I am reading Inadmissibility of the Usual Estimator for the Mean of a Multivariate Normal Distribution seminal paper, which argues that sample mean vector in dimensions three and higher is not always the best choice in terms of minimizing the expected loss, specifically under the squared error loss function.

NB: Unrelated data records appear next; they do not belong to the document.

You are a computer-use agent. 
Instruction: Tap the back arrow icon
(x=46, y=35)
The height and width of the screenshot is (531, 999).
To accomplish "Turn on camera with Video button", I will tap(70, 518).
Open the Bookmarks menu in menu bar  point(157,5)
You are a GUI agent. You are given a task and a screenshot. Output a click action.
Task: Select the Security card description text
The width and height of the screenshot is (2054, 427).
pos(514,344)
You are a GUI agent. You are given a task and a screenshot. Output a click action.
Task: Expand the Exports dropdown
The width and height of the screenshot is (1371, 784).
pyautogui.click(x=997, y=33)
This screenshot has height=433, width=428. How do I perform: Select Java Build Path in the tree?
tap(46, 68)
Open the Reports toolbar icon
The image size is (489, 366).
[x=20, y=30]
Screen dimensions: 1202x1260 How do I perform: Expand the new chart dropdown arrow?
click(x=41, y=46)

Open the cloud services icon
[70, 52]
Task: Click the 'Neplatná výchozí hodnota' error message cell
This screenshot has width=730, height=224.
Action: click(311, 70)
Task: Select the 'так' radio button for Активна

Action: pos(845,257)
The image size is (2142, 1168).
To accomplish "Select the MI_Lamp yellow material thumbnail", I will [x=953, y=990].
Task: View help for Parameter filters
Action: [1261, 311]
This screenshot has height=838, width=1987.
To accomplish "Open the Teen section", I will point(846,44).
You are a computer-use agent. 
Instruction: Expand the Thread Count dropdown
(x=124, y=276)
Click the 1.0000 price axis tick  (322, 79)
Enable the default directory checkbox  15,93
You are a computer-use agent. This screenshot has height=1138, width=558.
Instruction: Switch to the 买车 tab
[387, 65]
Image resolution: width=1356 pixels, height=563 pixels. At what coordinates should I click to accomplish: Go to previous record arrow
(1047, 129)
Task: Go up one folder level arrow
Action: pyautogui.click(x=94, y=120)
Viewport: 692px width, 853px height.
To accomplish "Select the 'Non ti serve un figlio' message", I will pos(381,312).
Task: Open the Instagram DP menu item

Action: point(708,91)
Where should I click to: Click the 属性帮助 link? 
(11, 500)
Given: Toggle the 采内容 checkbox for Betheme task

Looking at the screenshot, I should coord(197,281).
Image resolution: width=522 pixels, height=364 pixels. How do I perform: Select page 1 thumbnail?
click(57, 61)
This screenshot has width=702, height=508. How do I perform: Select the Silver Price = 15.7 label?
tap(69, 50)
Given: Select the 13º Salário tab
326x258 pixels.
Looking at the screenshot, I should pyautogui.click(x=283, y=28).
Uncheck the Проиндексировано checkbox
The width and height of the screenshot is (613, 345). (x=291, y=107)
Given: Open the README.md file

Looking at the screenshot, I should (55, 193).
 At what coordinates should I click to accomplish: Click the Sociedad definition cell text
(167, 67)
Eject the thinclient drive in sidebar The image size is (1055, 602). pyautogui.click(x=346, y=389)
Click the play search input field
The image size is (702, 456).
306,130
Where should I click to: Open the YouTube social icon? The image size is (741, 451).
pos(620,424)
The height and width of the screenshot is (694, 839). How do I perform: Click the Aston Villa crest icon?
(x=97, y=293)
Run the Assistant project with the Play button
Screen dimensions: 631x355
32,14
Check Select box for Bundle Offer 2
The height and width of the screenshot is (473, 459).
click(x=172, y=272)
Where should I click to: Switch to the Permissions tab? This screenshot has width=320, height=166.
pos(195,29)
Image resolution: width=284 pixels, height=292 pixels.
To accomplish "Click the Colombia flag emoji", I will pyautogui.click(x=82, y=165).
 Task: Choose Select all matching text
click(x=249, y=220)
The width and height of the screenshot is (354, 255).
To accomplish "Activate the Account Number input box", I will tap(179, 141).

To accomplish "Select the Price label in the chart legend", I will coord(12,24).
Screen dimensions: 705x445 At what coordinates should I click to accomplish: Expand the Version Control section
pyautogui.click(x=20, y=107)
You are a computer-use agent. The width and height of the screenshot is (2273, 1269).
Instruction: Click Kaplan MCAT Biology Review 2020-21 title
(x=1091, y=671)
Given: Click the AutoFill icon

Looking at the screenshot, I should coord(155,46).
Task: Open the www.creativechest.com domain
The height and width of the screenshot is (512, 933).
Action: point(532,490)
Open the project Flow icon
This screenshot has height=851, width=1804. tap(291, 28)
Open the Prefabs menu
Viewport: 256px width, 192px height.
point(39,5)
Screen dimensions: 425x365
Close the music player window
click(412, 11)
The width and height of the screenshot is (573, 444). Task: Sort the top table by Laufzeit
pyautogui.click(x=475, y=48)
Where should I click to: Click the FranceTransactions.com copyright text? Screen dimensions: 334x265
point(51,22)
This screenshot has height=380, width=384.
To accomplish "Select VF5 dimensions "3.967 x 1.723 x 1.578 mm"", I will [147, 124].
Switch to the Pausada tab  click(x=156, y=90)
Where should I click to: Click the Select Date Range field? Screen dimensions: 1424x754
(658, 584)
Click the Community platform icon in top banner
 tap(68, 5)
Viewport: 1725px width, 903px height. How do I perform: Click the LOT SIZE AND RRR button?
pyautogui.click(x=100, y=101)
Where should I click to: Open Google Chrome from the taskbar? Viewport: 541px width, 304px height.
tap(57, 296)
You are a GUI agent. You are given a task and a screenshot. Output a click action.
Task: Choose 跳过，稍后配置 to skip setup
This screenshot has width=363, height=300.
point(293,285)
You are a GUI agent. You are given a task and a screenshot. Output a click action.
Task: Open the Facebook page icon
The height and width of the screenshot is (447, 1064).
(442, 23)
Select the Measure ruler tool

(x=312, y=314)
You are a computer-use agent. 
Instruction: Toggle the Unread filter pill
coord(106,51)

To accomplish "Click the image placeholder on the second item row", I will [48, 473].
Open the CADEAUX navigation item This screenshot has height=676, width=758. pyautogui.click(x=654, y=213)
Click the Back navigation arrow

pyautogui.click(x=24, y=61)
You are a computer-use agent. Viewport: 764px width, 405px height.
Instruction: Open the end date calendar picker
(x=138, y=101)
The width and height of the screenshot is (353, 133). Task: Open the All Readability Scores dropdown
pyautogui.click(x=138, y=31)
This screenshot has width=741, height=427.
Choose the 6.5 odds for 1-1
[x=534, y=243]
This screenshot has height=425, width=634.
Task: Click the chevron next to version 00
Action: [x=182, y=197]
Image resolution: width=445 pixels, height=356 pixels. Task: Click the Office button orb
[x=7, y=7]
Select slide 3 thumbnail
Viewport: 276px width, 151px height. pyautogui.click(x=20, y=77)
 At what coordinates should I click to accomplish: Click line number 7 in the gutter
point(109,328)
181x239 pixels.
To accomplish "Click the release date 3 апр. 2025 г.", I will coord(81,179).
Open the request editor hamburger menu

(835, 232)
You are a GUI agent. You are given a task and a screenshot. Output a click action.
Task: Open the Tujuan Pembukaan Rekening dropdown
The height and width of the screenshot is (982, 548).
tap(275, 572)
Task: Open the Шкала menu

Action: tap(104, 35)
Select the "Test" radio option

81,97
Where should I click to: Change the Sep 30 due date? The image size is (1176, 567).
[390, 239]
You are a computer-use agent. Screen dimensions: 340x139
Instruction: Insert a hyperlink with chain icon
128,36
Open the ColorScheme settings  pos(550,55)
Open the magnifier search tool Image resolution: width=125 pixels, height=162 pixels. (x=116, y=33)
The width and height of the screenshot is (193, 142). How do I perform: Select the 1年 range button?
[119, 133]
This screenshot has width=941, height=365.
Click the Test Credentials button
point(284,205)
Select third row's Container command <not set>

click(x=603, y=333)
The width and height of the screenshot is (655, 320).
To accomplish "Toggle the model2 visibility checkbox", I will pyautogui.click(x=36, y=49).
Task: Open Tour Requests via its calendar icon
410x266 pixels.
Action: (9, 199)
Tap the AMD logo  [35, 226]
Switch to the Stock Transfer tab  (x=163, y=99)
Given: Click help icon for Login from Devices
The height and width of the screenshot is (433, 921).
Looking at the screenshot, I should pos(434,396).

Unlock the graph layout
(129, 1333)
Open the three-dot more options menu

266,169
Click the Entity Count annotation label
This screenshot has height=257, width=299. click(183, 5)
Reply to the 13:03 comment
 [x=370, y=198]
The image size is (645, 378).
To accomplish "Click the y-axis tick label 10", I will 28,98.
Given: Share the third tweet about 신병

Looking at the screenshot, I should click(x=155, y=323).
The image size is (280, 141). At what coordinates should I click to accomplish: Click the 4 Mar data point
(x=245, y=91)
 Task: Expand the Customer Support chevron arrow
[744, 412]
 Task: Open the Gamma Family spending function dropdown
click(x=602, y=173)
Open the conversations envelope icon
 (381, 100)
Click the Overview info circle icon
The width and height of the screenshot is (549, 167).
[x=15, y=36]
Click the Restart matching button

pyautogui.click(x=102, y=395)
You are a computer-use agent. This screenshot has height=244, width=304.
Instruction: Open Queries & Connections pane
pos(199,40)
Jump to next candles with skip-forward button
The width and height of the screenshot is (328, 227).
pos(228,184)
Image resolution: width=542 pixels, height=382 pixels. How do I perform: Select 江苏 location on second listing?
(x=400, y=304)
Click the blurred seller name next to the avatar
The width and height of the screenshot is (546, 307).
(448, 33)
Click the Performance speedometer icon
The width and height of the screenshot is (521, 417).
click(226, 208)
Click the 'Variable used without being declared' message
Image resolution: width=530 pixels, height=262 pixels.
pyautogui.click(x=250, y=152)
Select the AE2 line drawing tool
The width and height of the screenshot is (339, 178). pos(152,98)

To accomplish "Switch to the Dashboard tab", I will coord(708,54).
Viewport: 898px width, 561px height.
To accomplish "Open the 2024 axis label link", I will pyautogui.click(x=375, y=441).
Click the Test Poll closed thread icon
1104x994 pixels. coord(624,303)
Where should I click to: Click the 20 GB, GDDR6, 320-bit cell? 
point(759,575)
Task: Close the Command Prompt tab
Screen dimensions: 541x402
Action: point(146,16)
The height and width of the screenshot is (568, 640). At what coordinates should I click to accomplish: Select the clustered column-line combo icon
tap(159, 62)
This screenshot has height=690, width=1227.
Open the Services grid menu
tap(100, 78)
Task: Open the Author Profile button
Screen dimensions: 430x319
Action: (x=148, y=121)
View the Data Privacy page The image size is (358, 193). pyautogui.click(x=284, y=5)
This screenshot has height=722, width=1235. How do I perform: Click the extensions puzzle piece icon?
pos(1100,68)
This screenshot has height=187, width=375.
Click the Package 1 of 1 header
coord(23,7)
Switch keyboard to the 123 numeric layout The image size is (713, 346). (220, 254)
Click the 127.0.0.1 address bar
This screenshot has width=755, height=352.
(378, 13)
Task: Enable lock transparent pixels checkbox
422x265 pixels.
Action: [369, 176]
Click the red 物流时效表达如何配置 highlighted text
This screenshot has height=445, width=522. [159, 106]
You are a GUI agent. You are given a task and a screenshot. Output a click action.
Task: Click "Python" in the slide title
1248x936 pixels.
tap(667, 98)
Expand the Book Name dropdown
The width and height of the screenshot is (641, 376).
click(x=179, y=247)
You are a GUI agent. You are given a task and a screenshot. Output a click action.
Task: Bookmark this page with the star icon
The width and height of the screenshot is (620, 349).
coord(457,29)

In other words, as it is stated in the paper:
If one observes the real random variables $X_1, X_2, ..., X_n$ independently normally distributed with unknown means $\xi_1, \xi_2, ...\xi_m$ and variance 1, it is customary to estimate $\xi_i$ by $X_i$. If the loss is the sum of squares of the errors, this estimator is admissible for $n < 2$, but inadmissible for $n\geq3$.
Questions
- As written in the paper, if one observes $X_i$, it is customary to estimate $\xi_i$ by $X_i$. It is not clear to me whether the author suggests that we observe for $X_i$ random variable a single $x_i$ observations and take $\xi_i=x_i$ or it suggests that for each $X_i$ random variable we can observe a series of observations, $x_1, ... x_k$ and then for mean take the sample mean, i.e., $\xi_i = \frac{x_1+...+x_k}{k}$?
- Stien's paper is in the context of Multivariate Normal distribution. Are there any extensions for other distributions, such as Student distribution?